Como o Brasil virou o país da cloroquina?
Aposta em remédios ineficazes e outras soluções anticientíficas contribuiu para a morte de milhares de brasileiros durante a pandemia de Covid-19
No filme Feitiço do Tempo, o repórter Phil, interpretado por Bill Murray, passa a reviver o mesmo dia sem parar. Todas as noites, deita-se no quarto do hotel da cidadezinha onde estava para registrar o entediante Dia da Marmota, uma celebração local. E acorda sempre no mesmo lugar, data e hora para reviver os mesmos acontecimentos, com uma ou outra mudança — em geral, para pior.
Os brasileiros envolvidos no combate à pandemia de Covid-19, dos jornalistas aos profissionais de saúde da linha de frente, podem se identificar com esse sentimento.
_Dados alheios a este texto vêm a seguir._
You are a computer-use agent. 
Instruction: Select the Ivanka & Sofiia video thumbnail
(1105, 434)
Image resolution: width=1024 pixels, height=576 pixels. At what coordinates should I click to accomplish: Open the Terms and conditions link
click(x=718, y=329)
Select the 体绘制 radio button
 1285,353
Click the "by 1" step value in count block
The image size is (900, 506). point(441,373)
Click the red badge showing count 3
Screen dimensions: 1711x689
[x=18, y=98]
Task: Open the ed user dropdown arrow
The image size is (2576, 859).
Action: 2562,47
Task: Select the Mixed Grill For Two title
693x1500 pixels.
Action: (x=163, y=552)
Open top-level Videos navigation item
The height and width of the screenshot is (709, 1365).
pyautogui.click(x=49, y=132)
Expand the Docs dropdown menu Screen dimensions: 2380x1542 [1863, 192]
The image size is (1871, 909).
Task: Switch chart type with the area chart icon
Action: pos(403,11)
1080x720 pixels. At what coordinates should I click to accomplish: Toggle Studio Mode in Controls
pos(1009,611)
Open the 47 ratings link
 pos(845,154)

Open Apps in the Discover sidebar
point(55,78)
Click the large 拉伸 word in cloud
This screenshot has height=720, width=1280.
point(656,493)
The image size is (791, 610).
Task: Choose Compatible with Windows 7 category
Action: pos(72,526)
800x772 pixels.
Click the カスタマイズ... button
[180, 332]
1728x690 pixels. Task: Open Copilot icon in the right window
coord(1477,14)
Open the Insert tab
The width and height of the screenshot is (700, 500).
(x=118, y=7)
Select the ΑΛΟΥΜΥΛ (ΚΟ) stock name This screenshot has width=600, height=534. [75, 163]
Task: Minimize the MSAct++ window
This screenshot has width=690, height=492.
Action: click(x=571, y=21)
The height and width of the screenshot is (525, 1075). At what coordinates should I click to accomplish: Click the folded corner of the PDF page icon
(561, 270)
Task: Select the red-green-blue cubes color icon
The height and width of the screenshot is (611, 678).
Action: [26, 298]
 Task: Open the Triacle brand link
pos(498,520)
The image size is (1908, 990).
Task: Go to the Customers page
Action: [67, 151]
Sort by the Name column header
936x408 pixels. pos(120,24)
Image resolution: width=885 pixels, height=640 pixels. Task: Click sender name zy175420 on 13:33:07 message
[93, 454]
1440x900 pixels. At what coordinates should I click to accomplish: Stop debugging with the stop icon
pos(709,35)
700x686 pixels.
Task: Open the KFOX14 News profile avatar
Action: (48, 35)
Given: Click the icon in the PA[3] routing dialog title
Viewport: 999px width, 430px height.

Dois anos depois, a sensação é de estarmos repetindo os mesmos erros: a difamação das vacinas, a falta de comunicação e coordenação de órgãos públicos, a dificuldade em tomar medidas duras, mas rápidas e efetivas, para conter a disseminação do vírus — como a distribuição de boas máscaras, restrições de eventos e testagem em massa.
A lista é longa, mas um item se destaca pelo absurdo de sua persistência.
Estamos falando do “kit Covid”, ou “tratamento precoce”, termo genérico que engloba uma porção de remédios sem eficácia demonstrada em estudos — alguns com ineficácia comprovada — ainda sendo prescritos para tratar a Covid-19.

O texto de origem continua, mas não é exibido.